**BEREITGESTELLTER TEXT**
Anmerkung der Redaktion

ORF.at gestaltet die Berichterstattung über Suizide bewusst zurückhaltend und verzichtet, wo es möglich ist, auf Details. Wenn Sie sich selbst von Suizidgedanken betroffen fühlen, kontaktieren Sie bitte umgehend die Telefonseelsorge unter der kostenlosen Nummer 142.

Der Multimillionär, der mit zahlreichen bekannten Politikern und Stars befreundet war, soll zwischen 2002 und 2005 Dutzende teils minderjährige Mädchen in seinen Häusern in New York und Florida sexuell missbraucht und zur Prostitution angestiftet haben. Im Falle einer Verurteilung hätten ihm bis zu 45 Jahre Haft gedroht. Bereits 2008 war Epstein wegen der Prostitution junger Frauen zu 13 Monaten Gefängnis verurteilt worden.

Barr sicherte zu, dass trotz Epsteins Tod die Ermittlungen zu den Vergehen fortgesetzt würden. Mögliche Komplizen des Multimillionärs sollten sich nicht in Sicherheit wiegen, warnte der Minister. „Die Opfer verdienen Gerechtigkeit und werden sie bekommen“, versprach Barr.

Little St. James Island
Reuters/Marco Bello
Das Anwesen Epsteins auf Little St. James Island

Abgeordnete stellen 23 Fragen

Auch Abgeordnete im US-Kongress äußerten drängende Fragen zu Epsteins Tod. Die führenden Mitglieder des Justizausschusses im Repräsentantenhaus schrieben am Montag (Ortszeit) an die für Bundesgefängnisse zuständige Behörde und verlangten Aufklärung.

The Metropolitan Correctional Facility
APA/AFP/Getty Images/David Dee Delgado
Das Gefängnis in New York, in dem Epstein inhaftiert war

Aufgelistet sind in dem Schreiben 23 Fragen – unter anderem zum allgemeinen Umgang mit psychisch instabilen Insassen in der betroffenen Haftanstalt, aber auch zu den genauen Abläufen in Epsteins Fall kurz vor dessen Tod. Der Ausschussvorsitzende, der Demokrat Jerry Nadler, und der führende Republikaner in dem Gremium, Doug Collins, beklagten in dem Brief, der Fall offenbare schwere Versäumnisse beim Umgang mit Häftlingen. Sie verlangten bis zum 21. August Antworten auf ihre Fragen.

**AUFGABENSTELLUNG**
1 – Geben Sie aus dem Text über den Fall Epstein den Abschnitt wortgetreu wieder, der mit den Worten „ORF.at gestaltet die“ beginnt und mit „kostenlosen Nummer 142.“ endet.
2 – Führen Sie den Text über den Fall Epstein im Anschluss an seinen letzten Satz fort.

**QUELLENAUSZUG**
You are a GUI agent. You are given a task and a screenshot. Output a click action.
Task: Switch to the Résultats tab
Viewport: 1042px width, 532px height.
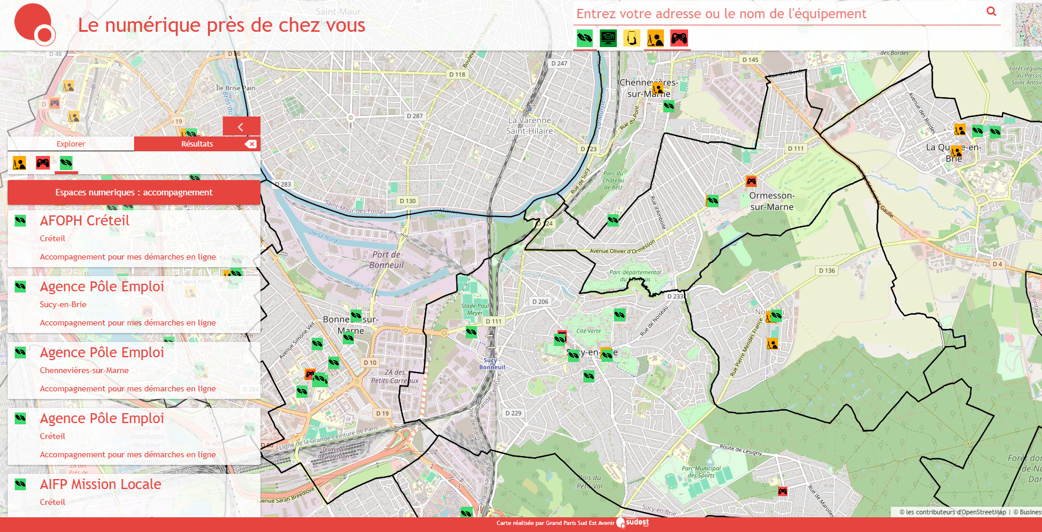tap(197, 144)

**SCHRIFTLICHE ANTWORTEN**
1 –
ORF.at gestaltet die Berichterstattung über Suizide bewusst zurückhaltend und verzichtet, wo es möglich ist, auf Details. Wenn Sie sich selbst von Suizidgedanken betroffen fühlen, kontaktieren Sie bitte umgehend die Telefonseelsorge unter der kostenlosen Nummer 142.

2 –
Vertraute könnte Aufklärung bringen

Aufklärung über Epsteins illegalen Sexhandelsring erhofft man sich von Epsteins langjähriger Vertrauter Ghislaine Maxwell. Doch laut US-Medien ist unklar, wo sich Maxwell aufhält. Laut den Vorwürfen der Anklage, der Polizei und betroffener Mädchen und Frauen bauten Epstein und Maxwell den Sexhandelsring, der quer durch die USA ging und für drei junge Mädchen am Tag für Epstein sorgen sollte, gemeinsam auf, wie die „Washington Post“ am Montag schrieb.

Laut vielen Frauen, die Epstein beschuldigen, war Maxwell seine wichtigste „Mitverschwörerin“, so die „Washington Post“. Maxwell war auch am Beginn der Ermittlungen gegen Epstein in Florida im Fokus der Ermittler, wie die Zeitung mit Verweis auf die Palm-Beach-Polizei schrieb.

„Koordinatorin“ des Sexhandelsrings

Die Mädchen, die von der Palm-Beach-Polizei als Zeuginnen angehört worden waren, beschrieben Maxwell wiederholt als Koordinatorin von Epsteins Sexhandelsring. Mit Maxwell selbst konnte die Polizei damals allerdings nicht sprechen. Maxwells Anwälte riefen die Ermittler einfach nicht zurück.

Im Laufe der Jahre, seit die ersten Vorwürfe des sexuellen Missbrauchs gegen Epstein laut wurden, bestand Maxwell darauf, nichts Unrechtes gemacht zu haben. Sie wisse nichts von illegalen Handlungen. Eine wachsende Zahl von Frauen beschuldigte allerdings Maxwell, die Hauptorganisatorin für Epstein zu sein. Sie habe als Anwerberin und Zahlmeisterin für die Mädchen, die zu Epsteins Palm Beach Villa gebracht wurden, gearbeitet, so die Zeitung weiter.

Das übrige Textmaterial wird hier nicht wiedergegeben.